DOCUMENT TEXT:
3 August 2017: UN entities and research organizations have developed a range of tools and modeling software intended to help countries prioritize actions toward achieving the Sustainable Development Goals (SDGs). The tools provide ways to visualize data, compute the economic impacts of policies and assess the true cost of different kinds of infrastructure.
The UN Economic and Social Commission for Western Asia (ESCWA) has developed economic modeling software that can help countries manage trade-offs between various SDG targets. The software predicts the economic impacts of various policies and their potential contribution toward achieving specific SDG targets and indicators. A publication about the modeling software, titled ‘Prototype Model for Sustainable Development Goal simulation’, recommends the use of a quantitative modeling approach to SDG implementation to enable governments to balance various priorities. As examples, the authors note the impact that increased manufacturing could have on fossil fuel consumption, or the impact of increased social protection on public deficit burdens. They urge governments to be explicit about their priorities and to translate these into numbers. The publication serves as a technical manual for the software. Its user interface shows the SDGs as clickable icons, which can reveal the impacts of specific policies on those targets.

SOURCE EXCERPT:
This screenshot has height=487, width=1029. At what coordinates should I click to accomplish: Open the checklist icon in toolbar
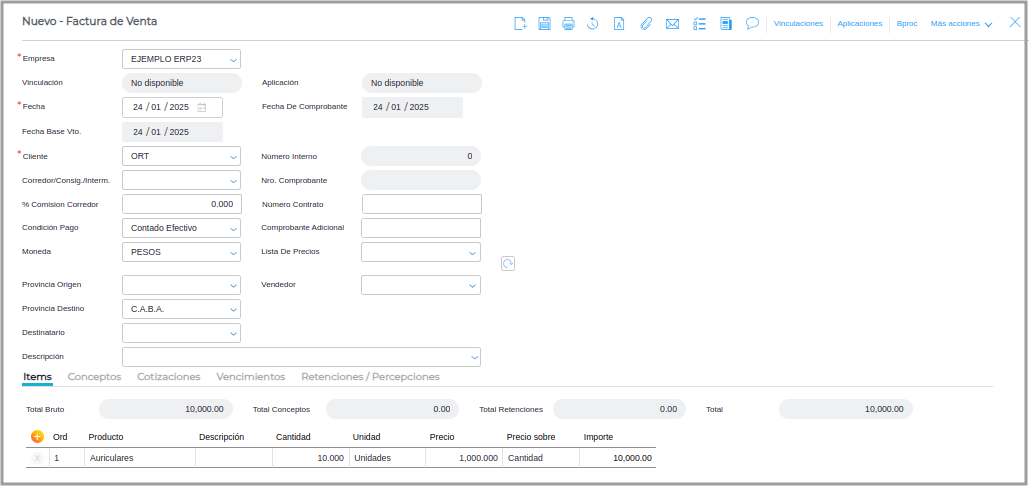coord(699,23)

OBJECTIVE: Output the full SDG modeling text word for word. This data has no connection to the SDG modeling text.

WRITTEN RESPONSE:
3 August 2017: UN entities and research organizations have developed a range of tools and modeling software intended to help countries prioritize actions toward achieving the Sustainable Development Goals (SDGs). The tools provide ways to visualize data, compute the economic impacts of policies and assess the true cost of different kinds of infrastructure.
The UN Economic and Social Commission for Western Asia (ESCWA) has developed economic modeling software that can help countries manage trade-offs between various SDG targets. The software predicts the economic impacts of various policies and their potential contribution toward achieving specific SDG targets and indicators. A publication about the modeling software, titled ‘Prototype Model for Sustainable Development Goal simulation’, recommends the use of a quantitative modeling approach to SDG implementation to enable governments to balance various priorities. As examples, the authors note the impact that increased manufacturing could have on fossil fuel consumption, or the impact of increased social protection on public deficit burdens. They urge governments to be explicit about their priorities and to translate these into numbers. The publication serves as a technical manual for the software. Its user interface shows the SDGs as clickable icons, which can reveal the impacts of specific policies on those targets.